Updated: Aug 7, 2023

Vacant Commercial Real Estate Space
Empty Commercial Real Estate from a MAI perspective

Everyone has an opinion of SE Florida's 2023 commercial real estate ride, so here's an MAI perspective. Despite a generally downturned business activity and prevailing concerns like spiking interest rates, declining business optimism, inflation, potential recession, and labor supply issues, South Florida's commercial real estate market is not all doom and gloom. The region's unique demand attributes play a significant role in influencing marketability, lease rates, and sales prices.

South Florida's business space demand can be described as migratory or akin to a game of "whack-a-mole." Downsizing businesses create a demand for smaller facilities left vacant by retirements and closures, while relocations from other parts of the country and expanding niche companies contribute to demand pressure across various sectors. This has led to a somewhat gridlocked inventory despite economic weaknesses, obvious to any active MAI Appraiser describing the current state to readers.

One universally unfavorable statistic is the increased time properties are taking to sell. However, the market in South Florida remains balanced. The 2023 perspective is that businesses are not easily relocating, expanding, or downsizing due to the lack of affordable substitute spaces in the current "down-market."

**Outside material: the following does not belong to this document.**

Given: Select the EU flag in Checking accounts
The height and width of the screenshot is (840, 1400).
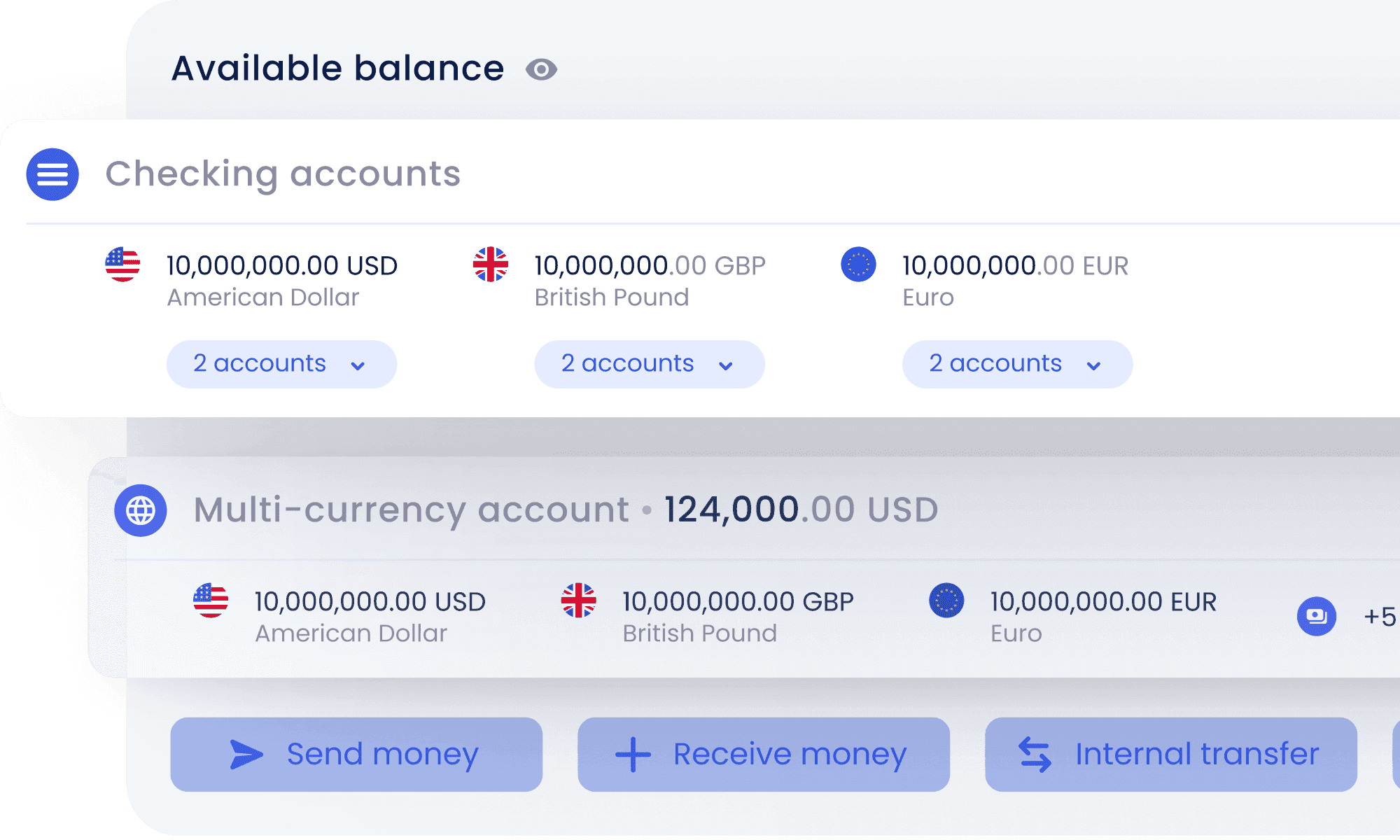Looking at the screenshot, I should click(x=859, y=265).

Analyzing our MAI Appraiser in-house research resources, we find that despite a decline in industrial sales volume and an increase in vacancy, inventory, and cap rates, there is reported rent growth, higher sale prices, and lease rates per square foot. The retail sector is experiencing positive rent growth with higher rates and prices per square foot, and generally lower vacancy rates, though sales volume is down. In the office sector, sale prices per square foot have declined, while cap rates and inventory have increased, but there is still favorable rent growth with mixed trends in vacancy rates.

However, multi-family investors in most markets are facing more challenging conditions, with rent growth slowing and interest rates nudging cap rates up in 2023. An MAI Appraiser will explain in an appraisal report that, overall, rent growth has stalled, and the price per unit has declined. The apartment market is deep in the cycle in most cases.

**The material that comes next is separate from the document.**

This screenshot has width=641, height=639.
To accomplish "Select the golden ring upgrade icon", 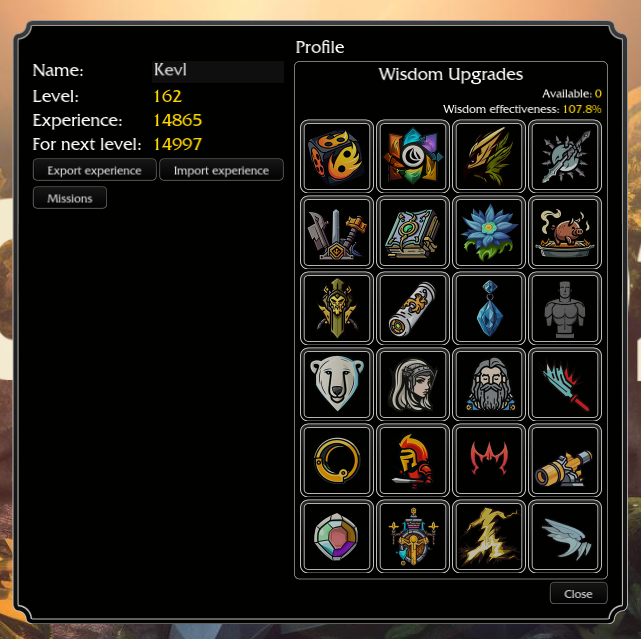I will click(337, 460).
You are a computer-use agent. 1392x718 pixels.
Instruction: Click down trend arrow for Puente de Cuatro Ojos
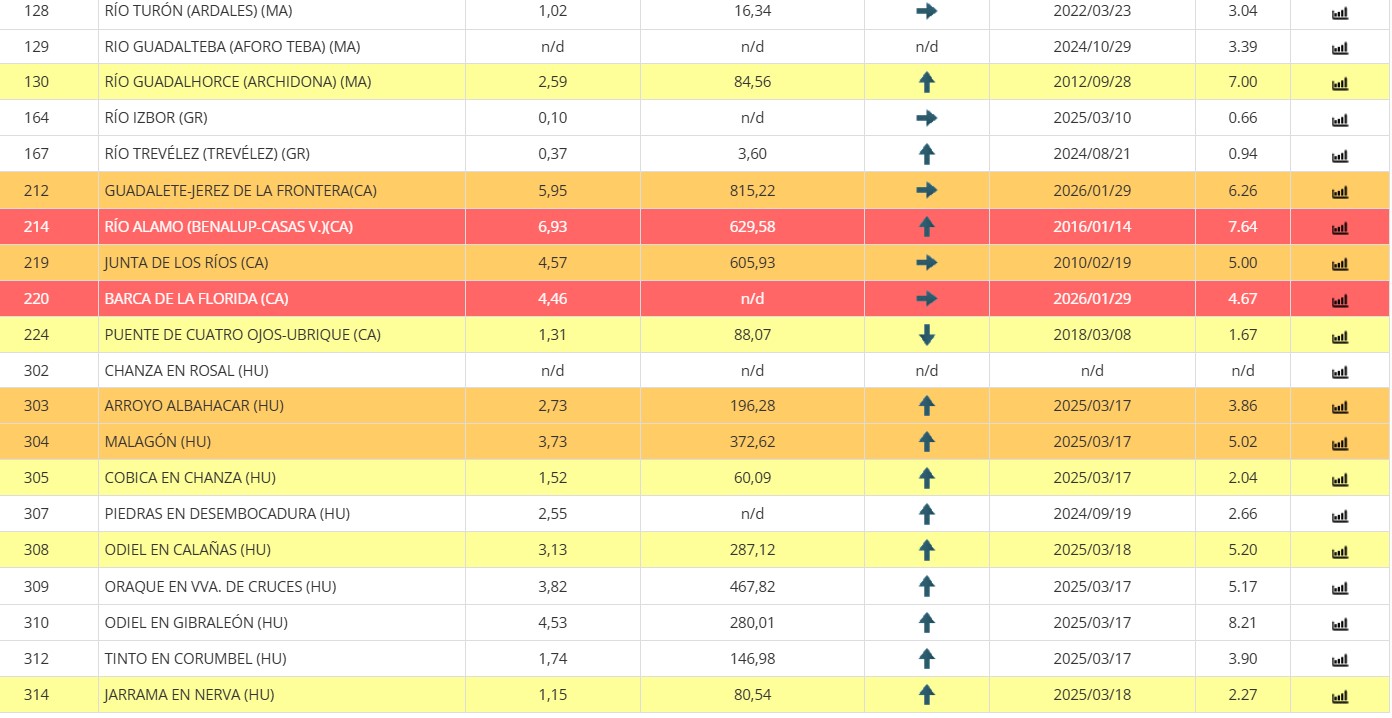click(x=926, y=335)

On the positive side, there is a strong demand for all types of land as an inflation hedge, and it remains untouchable in the hottest redevelopment markets where developers are already planning for the next cycle beyond 2023.

Despite being somewhat weaker compared to a few years ago, the 2023 commercial real estate markets haven't seen a significant impact on companies seeking space to lease or buy.

The MAI Appraiser's perspective beyond 2023 is uncertain, as the commercial real estate markets may eventually be affected if the lower business activity persists. Yet, they are currently managing to function efficiently, supported by the influx of businesses and consumers from other parts of the country.

We continue to price investments competitively on the brokerage sales and leasing side, avoiding fire sales except in extraordinary circumstances, and as an MAI Appraiser I am not witnessing compelling evidence that yesterday's sales were higher than today's. However, investors seeking increasing returns may consider liquidating for other investment opportunities as we don't foresee an immediate recovery around the corner.